SECTION J: STUDY STRATEGY AND INTEGRATION
How to Get Maximum Value from Reading
General Principles:
- Read actively, not passively
- Keep notes while reading
- Write down definitions and key concepts
- Create your own diagrams and algorithms
- Connect to patients you’ve seen
- After each topic, recall a patient encounter
- Ask: “Does this explain what I saw?”
- Discuss cases with faculty and colleagues
- Build your own resource library
- Favorite images and diagrams
- Most useful algorithms
- Key references for common conditions
- Practice clinical reasoning
- Present cases to colleagues
- Ask “What would you do?” before reading answers
- Explain your clinical reasoning to a student
- Focus on clinical applicability
- Every concept should connect to patient care
- Ask “When will I use this knowledge?”
- Prioritize common conditions over rare diseases
Suggested Reading Sequence by Rotation Length
2-Week Rotation
Must-read (Sections A & B): Topics 1, 2, 4, 5 Time commitment: ~4 hours
4-Week Rotation
Add (Sections C & D): Topics 3, 6, 7, 9 Time commitment: ~8 hours total
6-Week Rotation
Add (Sections E & F): Topics 13, 14, 15, 16 Time commitment: ~12 hours total
8-Week Rotation
Add (Sections G & H): Topics 19, 20, 21, 22 Time commitment: ~16 hours total
Clinical Pearls Summary (Read First)
If you read nothing else, understand these principles:
- Urinalysis interpretation = kidney disease diagnosis
- RBC casts = glomerulonephritis
- WBC casts = infection/inflammation
- Proteinuria = glomerular disease
- FENa <1% = kidney conserving sodium (prerenal)

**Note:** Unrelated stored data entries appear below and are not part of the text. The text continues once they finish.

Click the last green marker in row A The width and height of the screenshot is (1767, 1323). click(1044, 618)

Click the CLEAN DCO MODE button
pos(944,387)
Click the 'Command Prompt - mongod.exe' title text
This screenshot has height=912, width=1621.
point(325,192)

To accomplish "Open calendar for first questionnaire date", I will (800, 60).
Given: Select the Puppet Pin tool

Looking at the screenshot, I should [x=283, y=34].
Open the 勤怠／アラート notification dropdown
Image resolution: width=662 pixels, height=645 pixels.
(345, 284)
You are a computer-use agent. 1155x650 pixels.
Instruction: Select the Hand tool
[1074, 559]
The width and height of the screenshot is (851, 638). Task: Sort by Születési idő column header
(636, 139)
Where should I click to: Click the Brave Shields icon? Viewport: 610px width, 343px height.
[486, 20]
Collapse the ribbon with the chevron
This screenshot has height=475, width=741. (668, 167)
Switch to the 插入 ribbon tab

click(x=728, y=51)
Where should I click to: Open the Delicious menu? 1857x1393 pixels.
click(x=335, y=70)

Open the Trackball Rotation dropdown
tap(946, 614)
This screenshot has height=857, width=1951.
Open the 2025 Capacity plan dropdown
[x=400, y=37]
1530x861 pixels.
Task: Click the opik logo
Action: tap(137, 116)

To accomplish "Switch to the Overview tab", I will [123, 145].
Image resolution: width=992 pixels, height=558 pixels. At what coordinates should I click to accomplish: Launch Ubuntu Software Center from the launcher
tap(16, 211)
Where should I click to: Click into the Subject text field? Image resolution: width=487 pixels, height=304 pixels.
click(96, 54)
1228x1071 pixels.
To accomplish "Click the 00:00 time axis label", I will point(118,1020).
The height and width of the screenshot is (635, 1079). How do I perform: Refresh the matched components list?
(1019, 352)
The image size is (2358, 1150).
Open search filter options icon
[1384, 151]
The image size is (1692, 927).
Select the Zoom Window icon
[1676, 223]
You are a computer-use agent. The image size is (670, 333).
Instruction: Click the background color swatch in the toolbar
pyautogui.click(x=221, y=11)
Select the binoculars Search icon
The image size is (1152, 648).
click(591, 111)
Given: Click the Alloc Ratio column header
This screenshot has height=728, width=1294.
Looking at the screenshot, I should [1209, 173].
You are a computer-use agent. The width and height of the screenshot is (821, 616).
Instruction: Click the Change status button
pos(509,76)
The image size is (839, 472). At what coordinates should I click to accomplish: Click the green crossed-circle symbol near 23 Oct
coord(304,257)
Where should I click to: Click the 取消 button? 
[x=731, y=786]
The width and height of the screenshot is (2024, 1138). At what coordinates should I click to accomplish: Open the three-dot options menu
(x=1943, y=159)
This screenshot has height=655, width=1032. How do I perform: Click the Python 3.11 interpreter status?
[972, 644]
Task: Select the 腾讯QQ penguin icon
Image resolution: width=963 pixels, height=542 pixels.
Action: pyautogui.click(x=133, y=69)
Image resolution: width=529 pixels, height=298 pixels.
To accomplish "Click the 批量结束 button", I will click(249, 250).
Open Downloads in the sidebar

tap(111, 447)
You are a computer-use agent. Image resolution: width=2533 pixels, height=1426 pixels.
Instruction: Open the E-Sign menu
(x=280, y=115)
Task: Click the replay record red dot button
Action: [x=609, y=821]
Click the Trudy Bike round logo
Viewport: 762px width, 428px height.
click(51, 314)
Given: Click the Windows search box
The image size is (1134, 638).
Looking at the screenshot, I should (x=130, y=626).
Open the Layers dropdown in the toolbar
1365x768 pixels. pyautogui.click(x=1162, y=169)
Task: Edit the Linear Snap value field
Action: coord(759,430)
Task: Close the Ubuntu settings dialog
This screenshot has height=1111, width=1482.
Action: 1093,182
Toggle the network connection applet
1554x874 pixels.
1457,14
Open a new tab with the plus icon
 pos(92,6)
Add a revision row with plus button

- FENa >2% = kidney wasting sodium (intrinsic AKI)
- Proteinuria reduction is universal therapy for CKD
- ACEi/ARB first-line (all stages)
- SGLT2i now added for most
- Lower proteinuria = slower progression
- Tight BP control slows CKD
- Target individualized
- Goal <120 systolic in many patients
- RAAS inhibition priority
- Know thy baseline creatinine
- Can’t diagnose AKI without it
- Most important number in chart
Acknowledgments
This reading guide is based on UpToDate™ clinical topics and reflects current evidence-based practice in nephrology as of early 2026. Topics are current, but always verify recommendations against your institution’s protocols and current guidelines.
This study guide provides structure; clinical experience provides wisdom. Combine both.